Time for my favorite meal of the day — breakfast. Time to hop into my very cute yellow Jeep and drive a few miles to a diner that I frequent. When I walk into Darrell’s Doggone Good Diner, staff members like AJ, Susan, and Katie invite me to sit anywhere. They greet me by saying, “Hi Phil" and automatically start my IV drip of coffee. They ask how my beautiful wife Charlotte is if she isn’t already sitting with me and ask if I will have my “usual." The place has photos of customer canines all over the walls, including of course, photos of my two handsome K9s.

Darrell’s is a place to feel comfortable and safe while enjoying a good meal most efficiently served. After paying the bill, sometimes without even waiting for the check, I’m ready to start the rest of a busy, productive, and enjoyable day. I do not, of course, ever forget a generous tip. It is very unlikely that my friends at Darrell’s have a defined benefit pension plan, a wide array of paid time off benefits, automatic step increases, and a package of insurance benefits — things which a great many public employees too often take for granted.

Darrell’s offers a form of a respite from what for many can be a daily grind of meetings, deadline pressures, decisions that will not please everyone — or for that matter sometimes anyone — and perhaps having to give difficult news to stakeholders like fellow employees and citizens. In Human Resources especially there may be thousands of job applicants each year if not tens of thousands. Only several score or even hundreds in a large organization, however, may actually be hired. That means that the huge majority of applicants think you’re dumb and make bad decisions.

Unfortunately, sometimes those who actually get hired reach similar conclusions if they start work only to find that their hopes and expectations have not been met, perhaps at the hands of “Godzilla, the Supervisor.” They may find that they’ve just entered a labyrinth of bureaucratic restrictions which prevents them from innovating and makes them feel like crash test dummies – strapped in and ready to bang into some wall only to be strapped in again as the process repeats.

It is essential for the best and the smartest employees to enjoy the work environment and, strange as it may seem, to actually look forward to going to work and doing things they love to do. The very best employees want to make a difference. They want their decisions to be understood and appreciated. They want their team members to grow and develop on the job and they want to have a role in helping them grow. It is the critical role of the manager and an executive to create and encourage that kind of environment — one that is a form of safe haven for innovation and inspiration.

The HR Doctor has long studied the role of the “sanctuary” in making our lives complete. A prior HR Doctor article focused on that subject, noting that for the very fortunate, the sanctuary may be a beautiful physical property such as Camp David or Winston Churchill’s “Checkers.” For many others the sanctuary may be as simple as their own room at home or their own apartment. The Beach Boys were helpful in noting this phenomenon when they wrote and played “In My Room” decades ago — a song I remember listening to in my own room in a six-story tenement apartment building in Brooklyn. I often think of that environment when I look out my expanse of windows onto the beautiful pastures, treesand observatory of my home in Central Florida.

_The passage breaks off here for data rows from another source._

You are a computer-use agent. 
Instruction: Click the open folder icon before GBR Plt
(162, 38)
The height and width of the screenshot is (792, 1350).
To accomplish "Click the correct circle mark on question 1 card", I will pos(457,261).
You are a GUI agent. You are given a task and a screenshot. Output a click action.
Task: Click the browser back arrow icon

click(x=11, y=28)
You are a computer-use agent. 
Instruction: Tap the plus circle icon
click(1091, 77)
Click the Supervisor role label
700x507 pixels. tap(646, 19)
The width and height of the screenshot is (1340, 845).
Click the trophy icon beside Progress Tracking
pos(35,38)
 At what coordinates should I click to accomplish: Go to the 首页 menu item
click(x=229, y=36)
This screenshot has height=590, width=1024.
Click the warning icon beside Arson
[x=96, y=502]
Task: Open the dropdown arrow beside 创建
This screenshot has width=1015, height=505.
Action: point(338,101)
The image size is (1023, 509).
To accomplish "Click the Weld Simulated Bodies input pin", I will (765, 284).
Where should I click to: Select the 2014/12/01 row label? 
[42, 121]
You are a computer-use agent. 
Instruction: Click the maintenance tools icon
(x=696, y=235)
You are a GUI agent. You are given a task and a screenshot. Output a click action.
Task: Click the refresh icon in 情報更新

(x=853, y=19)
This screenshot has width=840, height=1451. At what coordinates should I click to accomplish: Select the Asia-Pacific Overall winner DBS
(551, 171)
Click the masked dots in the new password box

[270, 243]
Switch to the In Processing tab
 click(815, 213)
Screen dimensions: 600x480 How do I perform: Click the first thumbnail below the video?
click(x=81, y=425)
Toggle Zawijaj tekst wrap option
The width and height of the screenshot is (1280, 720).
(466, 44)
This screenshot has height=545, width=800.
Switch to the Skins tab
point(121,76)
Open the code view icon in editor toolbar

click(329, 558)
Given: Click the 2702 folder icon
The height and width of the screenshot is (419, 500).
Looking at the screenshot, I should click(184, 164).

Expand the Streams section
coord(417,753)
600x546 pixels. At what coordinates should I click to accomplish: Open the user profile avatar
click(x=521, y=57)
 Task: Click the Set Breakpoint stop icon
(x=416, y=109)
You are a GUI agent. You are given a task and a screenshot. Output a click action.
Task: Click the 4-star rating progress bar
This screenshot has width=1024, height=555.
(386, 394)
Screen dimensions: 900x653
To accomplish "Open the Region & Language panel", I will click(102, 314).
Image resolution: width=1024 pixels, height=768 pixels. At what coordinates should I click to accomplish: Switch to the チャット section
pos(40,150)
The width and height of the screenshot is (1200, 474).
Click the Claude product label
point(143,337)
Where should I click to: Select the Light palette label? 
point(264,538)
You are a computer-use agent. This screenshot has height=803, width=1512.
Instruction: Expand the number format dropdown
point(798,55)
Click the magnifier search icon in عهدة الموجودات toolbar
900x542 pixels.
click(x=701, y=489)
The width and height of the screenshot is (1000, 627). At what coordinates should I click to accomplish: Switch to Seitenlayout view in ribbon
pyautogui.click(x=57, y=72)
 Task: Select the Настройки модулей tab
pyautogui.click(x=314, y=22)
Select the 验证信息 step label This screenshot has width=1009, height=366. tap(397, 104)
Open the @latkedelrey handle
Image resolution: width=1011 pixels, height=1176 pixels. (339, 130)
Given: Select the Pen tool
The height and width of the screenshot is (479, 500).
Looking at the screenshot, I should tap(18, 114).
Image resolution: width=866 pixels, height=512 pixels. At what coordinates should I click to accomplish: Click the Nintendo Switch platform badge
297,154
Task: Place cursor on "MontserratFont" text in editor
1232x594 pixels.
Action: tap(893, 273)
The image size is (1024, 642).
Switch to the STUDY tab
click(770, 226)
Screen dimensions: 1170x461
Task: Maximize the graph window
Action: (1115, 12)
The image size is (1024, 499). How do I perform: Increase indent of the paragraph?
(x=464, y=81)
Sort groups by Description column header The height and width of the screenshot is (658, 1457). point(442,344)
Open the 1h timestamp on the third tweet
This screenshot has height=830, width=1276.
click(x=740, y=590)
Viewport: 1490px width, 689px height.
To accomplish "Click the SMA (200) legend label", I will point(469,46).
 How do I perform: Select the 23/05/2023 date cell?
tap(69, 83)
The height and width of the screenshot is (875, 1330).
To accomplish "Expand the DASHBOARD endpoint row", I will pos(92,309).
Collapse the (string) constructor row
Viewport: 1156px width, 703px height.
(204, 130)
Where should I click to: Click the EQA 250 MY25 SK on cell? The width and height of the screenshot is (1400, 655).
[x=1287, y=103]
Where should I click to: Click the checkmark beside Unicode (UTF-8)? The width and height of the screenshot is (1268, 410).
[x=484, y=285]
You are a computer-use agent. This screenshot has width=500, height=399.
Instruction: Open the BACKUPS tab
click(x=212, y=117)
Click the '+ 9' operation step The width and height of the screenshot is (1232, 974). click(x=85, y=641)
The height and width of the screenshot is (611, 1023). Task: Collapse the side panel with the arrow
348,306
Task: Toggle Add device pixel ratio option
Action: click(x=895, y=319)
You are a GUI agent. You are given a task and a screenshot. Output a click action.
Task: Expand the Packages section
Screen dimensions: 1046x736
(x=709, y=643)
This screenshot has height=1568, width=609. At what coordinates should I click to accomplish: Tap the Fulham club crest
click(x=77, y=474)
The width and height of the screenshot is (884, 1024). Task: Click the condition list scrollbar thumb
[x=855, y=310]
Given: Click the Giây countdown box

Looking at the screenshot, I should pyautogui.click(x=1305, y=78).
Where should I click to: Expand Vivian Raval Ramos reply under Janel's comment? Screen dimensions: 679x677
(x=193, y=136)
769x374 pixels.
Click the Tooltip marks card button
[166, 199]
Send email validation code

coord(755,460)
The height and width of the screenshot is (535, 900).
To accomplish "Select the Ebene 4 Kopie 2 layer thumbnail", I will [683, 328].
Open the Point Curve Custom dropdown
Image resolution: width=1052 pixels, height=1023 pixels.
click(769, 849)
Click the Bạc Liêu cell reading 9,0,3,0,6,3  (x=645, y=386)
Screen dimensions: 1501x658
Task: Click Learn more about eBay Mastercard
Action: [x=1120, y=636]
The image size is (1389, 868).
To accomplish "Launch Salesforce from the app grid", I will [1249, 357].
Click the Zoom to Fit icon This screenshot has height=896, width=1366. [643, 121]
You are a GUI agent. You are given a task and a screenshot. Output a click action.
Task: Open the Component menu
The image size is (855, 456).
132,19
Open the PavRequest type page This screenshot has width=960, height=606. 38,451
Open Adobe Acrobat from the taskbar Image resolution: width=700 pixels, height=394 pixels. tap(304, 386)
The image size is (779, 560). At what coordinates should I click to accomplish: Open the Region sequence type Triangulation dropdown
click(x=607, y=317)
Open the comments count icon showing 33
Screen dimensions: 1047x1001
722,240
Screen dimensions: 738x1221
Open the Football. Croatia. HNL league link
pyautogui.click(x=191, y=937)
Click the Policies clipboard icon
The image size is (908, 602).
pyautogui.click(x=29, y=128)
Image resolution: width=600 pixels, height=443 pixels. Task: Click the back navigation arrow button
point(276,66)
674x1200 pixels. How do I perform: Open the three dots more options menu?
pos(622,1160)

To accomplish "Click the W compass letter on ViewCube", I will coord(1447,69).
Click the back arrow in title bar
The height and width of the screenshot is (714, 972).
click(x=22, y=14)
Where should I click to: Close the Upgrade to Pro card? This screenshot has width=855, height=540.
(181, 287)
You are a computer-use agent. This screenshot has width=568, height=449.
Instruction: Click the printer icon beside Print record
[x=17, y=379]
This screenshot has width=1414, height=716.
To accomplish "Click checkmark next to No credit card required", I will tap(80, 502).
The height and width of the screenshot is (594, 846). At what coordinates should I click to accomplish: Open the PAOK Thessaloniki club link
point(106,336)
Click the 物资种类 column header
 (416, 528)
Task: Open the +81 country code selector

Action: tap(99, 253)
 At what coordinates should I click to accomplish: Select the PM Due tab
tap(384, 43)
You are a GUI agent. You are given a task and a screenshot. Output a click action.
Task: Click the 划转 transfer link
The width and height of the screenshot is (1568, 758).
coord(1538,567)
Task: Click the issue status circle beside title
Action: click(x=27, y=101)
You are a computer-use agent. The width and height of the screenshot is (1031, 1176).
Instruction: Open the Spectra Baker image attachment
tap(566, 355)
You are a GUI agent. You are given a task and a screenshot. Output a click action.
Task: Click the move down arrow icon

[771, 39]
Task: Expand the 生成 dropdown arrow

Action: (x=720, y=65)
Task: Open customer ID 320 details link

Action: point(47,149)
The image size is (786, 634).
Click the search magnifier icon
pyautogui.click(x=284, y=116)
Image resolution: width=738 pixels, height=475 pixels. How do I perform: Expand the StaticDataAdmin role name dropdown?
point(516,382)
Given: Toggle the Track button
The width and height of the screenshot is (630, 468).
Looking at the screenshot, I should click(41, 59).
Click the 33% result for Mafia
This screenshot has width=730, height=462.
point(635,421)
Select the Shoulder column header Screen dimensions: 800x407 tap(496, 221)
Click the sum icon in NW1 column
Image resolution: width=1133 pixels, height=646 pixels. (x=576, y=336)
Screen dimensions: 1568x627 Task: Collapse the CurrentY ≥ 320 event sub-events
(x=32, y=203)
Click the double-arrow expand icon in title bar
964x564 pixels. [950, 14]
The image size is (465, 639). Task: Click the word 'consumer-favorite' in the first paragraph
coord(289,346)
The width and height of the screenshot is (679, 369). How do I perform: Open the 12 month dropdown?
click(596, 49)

Some, like Elie Wiesel, Nelson Mandela or Steven Hawking may have spent years in a concentration camp, in prison, or confined to a wheelchair. Nonetheless, they too found the amazing beauty of a sanctuary in their own mind. Theirs is a sanctuary of spirit and imagination.

We all need a sanctuary, perhaps more than one. Our homes, our relationships with those whom we love, and a work environment can all be sanctuaries we enjoy in our lives. The wise manager, elected official and appointed director will seek out such sanctuary-opportunities and create more of them for others. Tough decisions are better made when balanced by the knowledge that we have found havens to re-energize our bodies, minds and spirits.

Take time to think about the concept of sanctuary in your life. Take time to develop one at work as well as at home. Take time to find one in seemingly unexpected places — like a diner.